There are few dual neurology/psychiatry residencies so if you really want to practice both you can. Some people also do psych training after neuro (doesn't make sense the otherway around as will be too long!) Otherwise you can do psych and then do a neuropsychiatry fellowship. Incidentally, movement disorders fellowships are often open to psychiatrists. If you do neuro, you can also do a cognitive and behavioral neurology fellowship.
I am a neuropsychiatrist. I specialize in brain-behavior relationships in the context of function and dysfunction in the brain. We can perform physical examinations, neurobehavioral examinations, make medical diagnoses, order and interpret brain scans, laboratory tests, and neurophysiological tests, prescribe (and de-prescribe) medications, and perform psychotherapy. Common neuropsychiatric disorders including the dementias (Alzheimer's, bvFTD, DLB, vascular dementia etc), TBI, persistent post-concussive symptoms, functional neurological disorders, chronic pain, amnestic disorders, and psychiatric manifestations of neurological disease (e.g. epilepsy, movement disorders, autoimmune encephalitis, stroke, neurogenetic disorder, MS).

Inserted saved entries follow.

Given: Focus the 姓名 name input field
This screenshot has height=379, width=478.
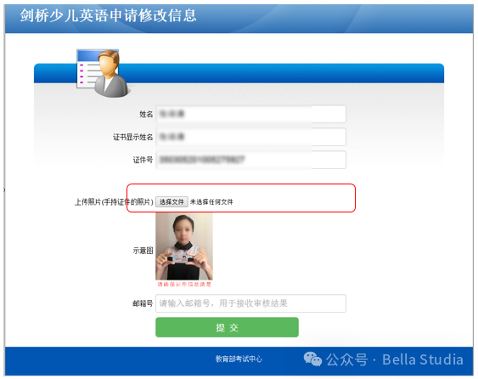Looking at the screenshot, I should (251, 114).
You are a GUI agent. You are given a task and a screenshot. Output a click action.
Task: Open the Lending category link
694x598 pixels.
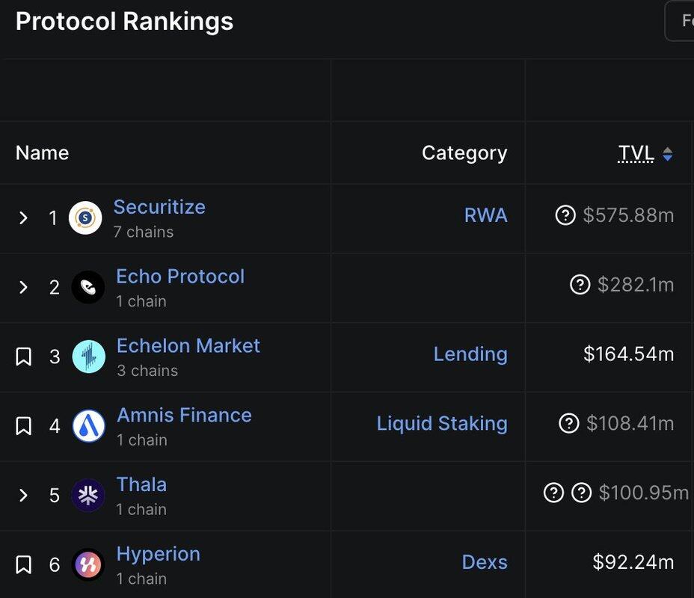470,354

I'll give you and idea of the sorts of cases I might see or get consulted on for an expert opinion:
An patient with parkinsonism, paranoia, and hallucinations
An older woman patient with a history of breast cancer and no prior psychiatric history presenting with catatonic symptoms and episodic memory loss
A young women with episodes of unexplained amnesia where she does not recognize her children or her own home
A young woman with a history of extensive childhood sexual trauma with recurrent orthostasis and fainting spells
An autistic patient with persistent headaches, dizziness, photophobia, phonophobia, sleeplessness, panic attacks following a head injury w/o LOC from an MVA
A patient who presented with sudden onset unexplained stroke-like symptoms who now speaks in a slow British Accent
A patient with MELAS with unexplained episodic hemiparesis
A patient with stiff person syndrome with severe anxiety, exaggerated startle response, and abnormal gait
A patient with severe intellectual disability and autism with self-injurious behaviors
A patient who was diagnosed with normal pressure hydrocephalus s/p VP shunt placement now experiencing cognitive decline, paranoia, and apathy
An older patient with parkinson's disease who sees the devil and tries to kill their husband
A patient with refractory epilepsy who has multiple "rage attacks" with amnesia without ictal correlate for which the police are frequency called
An older patient with Alzheimer's who believes that their husband and father is the same person
You do get some zebras and it can be very intellectually stimulating. But it can be hard work regardless of whether you are on the more psychological side (vicarious traumatization and dealing with personality disorders) or neurodegenerative side (dealing with angry relatives who won't accept why you can't or won't 'fix' their demented loved one). Doing this work properly requires time and medicine rewards volume. Which is another way of saying that most healthcare systems do not value this work. There are very few advertised jobs for neuropsychiatrists. And for historical reasons, about half of the behavioral neurologists and neuropsychiatrists in the US are in Boston.